One of my housemates practiced Transcendental Meditation (TM) and told me an “initiator” was coming to Exeter and urged me to join. I thought, why not? So one morning I put on an airy dress and gathered the requisite offerings—a bouquet of flowers, a piece of fruit, a new white handkerchief, and a hefty sum of money totaling more than the cost of my motorcycle—and walked through dewy grass to a tent erected in a field near campus.
The initiator turned out to be an unfriendly Dane who grilled me from a list of questions. I was taken off guard when he asked when I’d last used drugs. I guessed that “this morning” would disqualify me so, instead of cancelling the initiation, I broke my own moral code and lied. The ceremony began with me kneeling and placing my gifts on an altar in front of a photograph of the Maharishi. Then the initiator recited a long string of words in a language I didn’t understand and asked me to agree. Finally, he bent over and whispered a secret mantra into my ear, coaching me to repeat it silently over and over and promise to never tell it to anyone. It wasn’t until years later I learned I had ignorantly conceded to surrender my soul and all my possessions to the Maharishi, and that the so-called unique mantra was the same one given to all female initiates in my age group.
I did my best to meditate using the mantra for twenty-minute periods now and then, but I had no discipline in my life. When I did sit still and try to focus my mind, I was besieged with thoughts of all the things I should be doing.

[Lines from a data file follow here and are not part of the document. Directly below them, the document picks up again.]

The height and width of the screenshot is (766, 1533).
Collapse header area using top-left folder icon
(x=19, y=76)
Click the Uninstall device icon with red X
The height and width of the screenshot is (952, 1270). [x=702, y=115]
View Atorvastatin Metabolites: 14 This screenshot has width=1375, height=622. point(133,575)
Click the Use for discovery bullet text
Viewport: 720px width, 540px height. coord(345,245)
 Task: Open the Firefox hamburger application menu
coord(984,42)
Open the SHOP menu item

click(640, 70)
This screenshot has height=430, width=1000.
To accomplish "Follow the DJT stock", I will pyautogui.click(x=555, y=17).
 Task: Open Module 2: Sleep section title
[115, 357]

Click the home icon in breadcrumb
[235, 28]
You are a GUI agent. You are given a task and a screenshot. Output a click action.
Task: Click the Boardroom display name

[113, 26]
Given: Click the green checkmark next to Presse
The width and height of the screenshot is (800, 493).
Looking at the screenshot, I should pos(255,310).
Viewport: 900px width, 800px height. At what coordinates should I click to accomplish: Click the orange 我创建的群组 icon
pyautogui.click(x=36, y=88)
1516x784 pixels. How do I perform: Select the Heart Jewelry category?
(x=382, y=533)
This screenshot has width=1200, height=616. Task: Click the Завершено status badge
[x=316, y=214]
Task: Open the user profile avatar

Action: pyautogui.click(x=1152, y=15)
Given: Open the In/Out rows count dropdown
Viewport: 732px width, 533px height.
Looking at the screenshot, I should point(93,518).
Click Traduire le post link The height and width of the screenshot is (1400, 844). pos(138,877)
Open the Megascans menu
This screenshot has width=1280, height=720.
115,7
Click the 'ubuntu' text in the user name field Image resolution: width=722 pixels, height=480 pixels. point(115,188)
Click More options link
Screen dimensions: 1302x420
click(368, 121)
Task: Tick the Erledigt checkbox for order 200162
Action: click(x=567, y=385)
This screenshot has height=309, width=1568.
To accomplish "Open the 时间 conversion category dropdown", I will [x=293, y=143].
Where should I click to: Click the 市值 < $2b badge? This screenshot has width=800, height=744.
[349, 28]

One day I rode my motorcycle to the campus chapel to practice meditation. There was no heat in the chapel so I sat in a beam of sunlight shining through a narrow window. As I repeated my mantra—I-eem, I-eem—it gradually changed into I AM, I AM. From religion classes at boarding school I recognized I AM as God’s personal name revealed to Moses in the burning bush. Despite my foolish worship of a false god, the Lord graciously extended his protection over me.